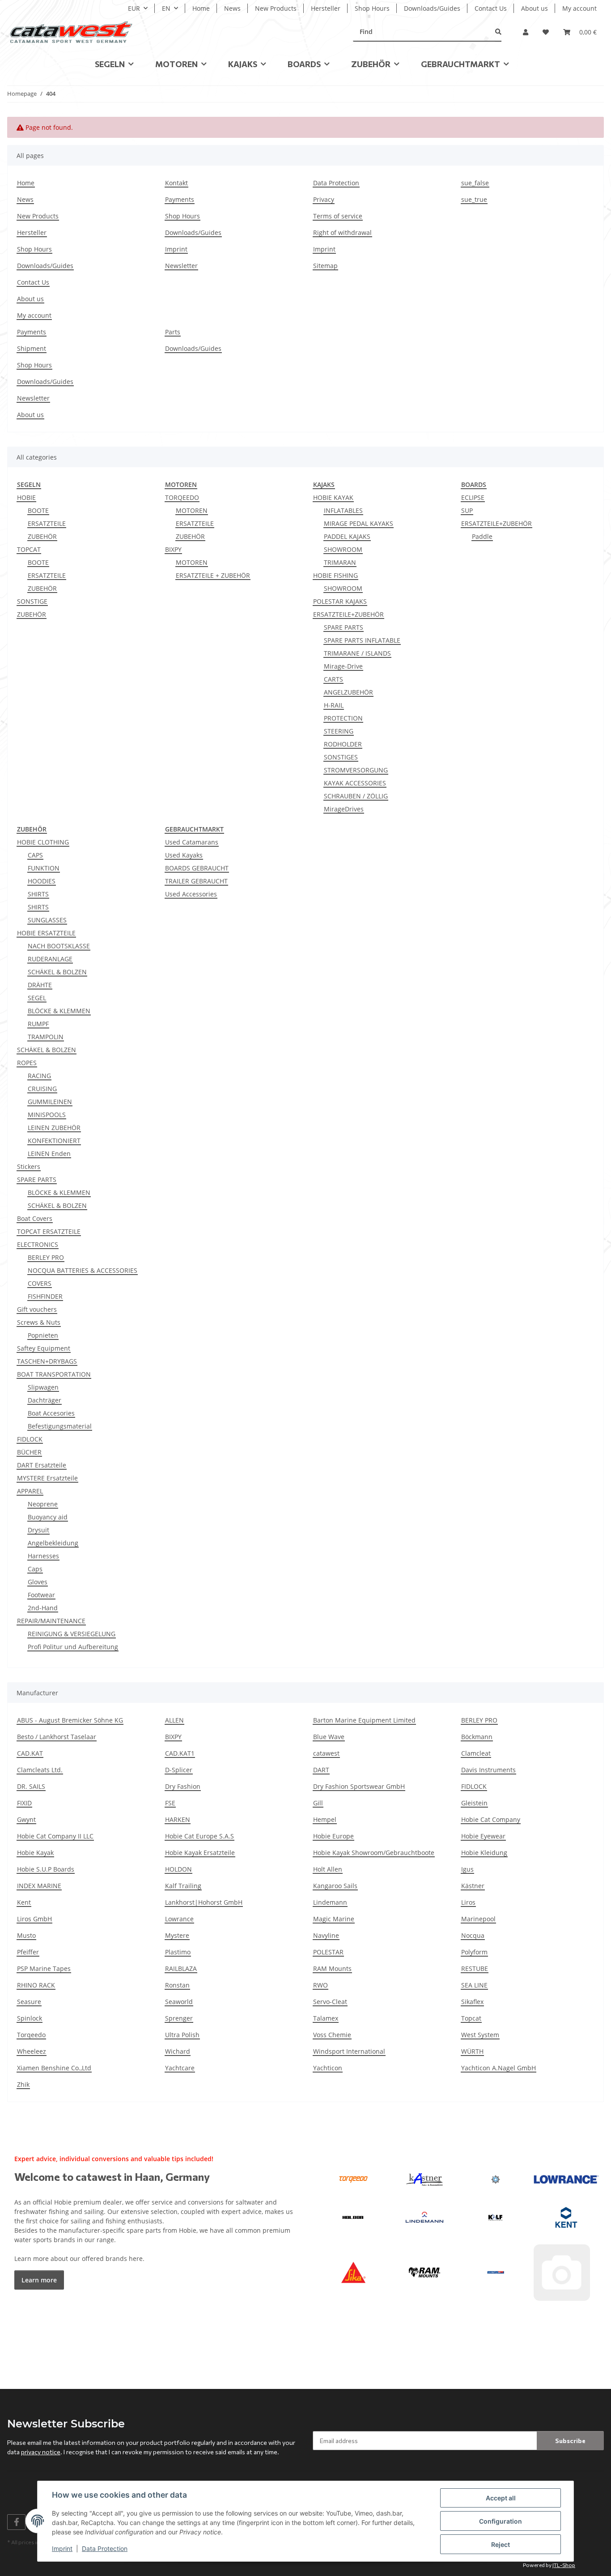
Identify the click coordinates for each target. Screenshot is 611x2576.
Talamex (325, 2018)
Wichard (177, 2051)
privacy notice (40, 2452)
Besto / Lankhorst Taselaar (56, 1736)
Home (201, 8)
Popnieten (43, 1335)
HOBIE (26, 497)
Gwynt (26, 1819)
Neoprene (43, 1504)
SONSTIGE (32, 601)
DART (321, 1770)
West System (480, 2034)
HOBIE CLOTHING (43, 842)
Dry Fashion (182, 1786)
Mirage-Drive (343, 666)
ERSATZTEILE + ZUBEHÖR (213, 575)
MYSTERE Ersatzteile (47, 1478)
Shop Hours (372, 8)
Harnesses (43, 1556)
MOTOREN (192, 510)
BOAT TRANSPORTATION (54, 1374)
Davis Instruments (488, 1770)
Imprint (62, 2548)
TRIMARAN (340, 562)
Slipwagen (43, 1387)
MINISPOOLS (47, 1114)
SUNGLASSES (47, 920)
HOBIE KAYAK (333, 497)
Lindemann (330, 1902)
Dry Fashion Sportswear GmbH (359, 1786)
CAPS (35, 855)
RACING (39, 1075)
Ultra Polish (182, 2034)
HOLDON (178, 1869)
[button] (525, 32)
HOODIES (41, 881)
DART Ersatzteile (41, 1465)
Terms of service (337, 216)
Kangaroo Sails (335, 1885)
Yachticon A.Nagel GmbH (498, 2068)
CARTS (333, 679)
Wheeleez (31, 2051)
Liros (468, 1902)
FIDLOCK (29, 1439)
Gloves (37, 1582)
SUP (467, 510)
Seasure (29, 2001)
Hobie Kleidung (484, 1852)
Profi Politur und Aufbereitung (73, 1646)
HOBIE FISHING (335, 575)
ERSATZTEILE (47, 523)
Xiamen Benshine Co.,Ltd (54, 2068)
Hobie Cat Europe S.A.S (199, 1836)
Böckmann (476, 1736)
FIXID (24, 1803)
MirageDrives (344, 809)
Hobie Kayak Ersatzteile (200, 1852)
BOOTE (38, 510)
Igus (467, 1869)
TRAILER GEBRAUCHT (196, 881)
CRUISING (42, 1088)
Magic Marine (333, 1919)
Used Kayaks (184, 855)
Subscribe (570, 2440)
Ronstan (177, 1985)
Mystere (177, 1935)
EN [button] (166, 8)
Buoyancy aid (48, 1517)
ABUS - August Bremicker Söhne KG (70, 1720)
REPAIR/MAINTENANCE (51, 1620)
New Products (276, 8)
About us (534, 8)
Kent (24, 1902)
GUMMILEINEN (50, 1101)
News (232, 8)
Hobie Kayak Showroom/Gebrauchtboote (373, 1852)
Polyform (474, 1952)
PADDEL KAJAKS (347, 536)
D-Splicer (178, 1770)
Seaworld (179, 2001)
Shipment (31, 348)
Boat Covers (34, 1218)
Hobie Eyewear (483, 1836)
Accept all (501, 2498)
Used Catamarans (191, 842)
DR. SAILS (31, 1786)
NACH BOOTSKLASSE (59, 946)
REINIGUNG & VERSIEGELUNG (71, 1633)
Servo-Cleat (330, 2001)
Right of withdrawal (342, 232)
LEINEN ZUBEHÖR (54, 1127)
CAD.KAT (30, 1753)
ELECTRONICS (37, 1244)
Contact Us (491, 8)
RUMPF (38, 1023)
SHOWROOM (343, 549)
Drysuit (38, 1530)
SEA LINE (474, 1985)
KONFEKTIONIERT (54, 1140)
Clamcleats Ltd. (40, 1770)
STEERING (338, 731)
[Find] (498, 32)
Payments (179, 199)
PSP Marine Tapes (44, 1968)
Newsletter (181, 265)
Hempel (324, 1819)
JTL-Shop (563, 2565)
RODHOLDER (343, 744)
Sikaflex (472, 2001)
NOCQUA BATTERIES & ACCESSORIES (82, 1270)
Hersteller (325, 8)
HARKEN (177, 1819)
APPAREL (30, 1491)
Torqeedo (31, 2034)
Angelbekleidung (53, 1543)
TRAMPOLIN (46, 1036)
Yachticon (327, 2068)
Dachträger (44, 1400)
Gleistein (474, 1803)
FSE (170, 1803)
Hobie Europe (333, 1836)
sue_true (474, 199)
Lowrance (179, 1919)
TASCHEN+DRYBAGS (47, 1361)
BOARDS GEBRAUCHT (197, 868)
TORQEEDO (182, 497)
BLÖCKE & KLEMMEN (59, 1011)
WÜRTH (472, 2051)
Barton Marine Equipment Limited (364, 1720)
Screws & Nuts (38, 1322)
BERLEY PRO (46, 1257)
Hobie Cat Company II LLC (55, 1836)
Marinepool (478, 1919)
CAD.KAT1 (180, 1753)
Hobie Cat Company (490, 1819)
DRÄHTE (40, 985)
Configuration (500, 2521)
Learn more (39, 2280)
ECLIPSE (472, 497)
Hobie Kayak (35, 1852)
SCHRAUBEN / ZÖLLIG (356, 796)
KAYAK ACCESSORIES (355, 783)
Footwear (41, 1595)
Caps (35, 1569)
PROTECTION (343, 718)
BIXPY (173, 549)
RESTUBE (474, 1968)
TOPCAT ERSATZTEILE (49, 1231)
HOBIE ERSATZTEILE (46, 933)
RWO (320, 1985)
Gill (318, 1803)
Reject (500, 2544)
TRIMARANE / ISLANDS (357, 653)
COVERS (39, 1283)
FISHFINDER (45, 1296)
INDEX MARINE (39, 1885)
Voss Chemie (332, 2034)
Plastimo (178, 1952)
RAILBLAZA (181, 1968)
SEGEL (37, 998)
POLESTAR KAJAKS (340, 601)
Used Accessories (191, 894)
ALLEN (174, 1720)
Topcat (471, 2018)
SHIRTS (38, 894)
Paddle (482, 536)
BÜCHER (29, 1452)
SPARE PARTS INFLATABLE (362, 640)
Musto (26, 1935)
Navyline (326, 1935)
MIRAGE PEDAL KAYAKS (358, 523)
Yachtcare (180, 2068)
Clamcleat (476, 1753)
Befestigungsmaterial (60, 1426)
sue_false (475, 183)
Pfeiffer (28, 1952)
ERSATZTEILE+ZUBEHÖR (348, 614)
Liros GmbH (34, 1919)
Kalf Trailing (183, 1885)
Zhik (23, 2084)
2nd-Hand (43, 1608)
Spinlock (29, 2018)
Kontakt (176, 183)
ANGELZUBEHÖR (348, 692)
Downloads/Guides (432, 8)
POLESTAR (328, 1952)
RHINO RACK (36, 1985)
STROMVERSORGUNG (356, 770)
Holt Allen (327, 1869)
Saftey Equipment (43, 1348)
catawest (326, 1753)
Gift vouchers (37, 1309)
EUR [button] (134, 8)
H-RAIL (334, 705)
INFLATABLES (343, 510)
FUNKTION (43, 868)
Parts (172, 332)
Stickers (28, 1166)
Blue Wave (328, 1736)
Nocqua (472, 1935)
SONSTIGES (341, 757)
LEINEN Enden (49, 1153)
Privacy (323, 199)
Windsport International (349, 2051)
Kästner (472, 1885)
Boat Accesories (51, 1413)
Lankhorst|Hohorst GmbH (203, 1902)
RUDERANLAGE (50, 959)
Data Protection (104, 2548)
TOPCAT (29, 549)
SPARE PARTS (343, 627)
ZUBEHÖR (42, 536)
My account (579, 8)
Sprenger (179, 2018)
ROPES (27, 1062)
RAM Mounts (332, 1968)
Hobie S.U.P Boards (45, 1869)
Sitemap (325, 265)
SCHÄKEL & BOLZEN (57, 972)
______
Task directions: Look over the material and return every line where the word "Company" is found.

Finished task:
Hobie Cat Company II LLC (55, 1836)
Hobie Cat Company (490, 1819)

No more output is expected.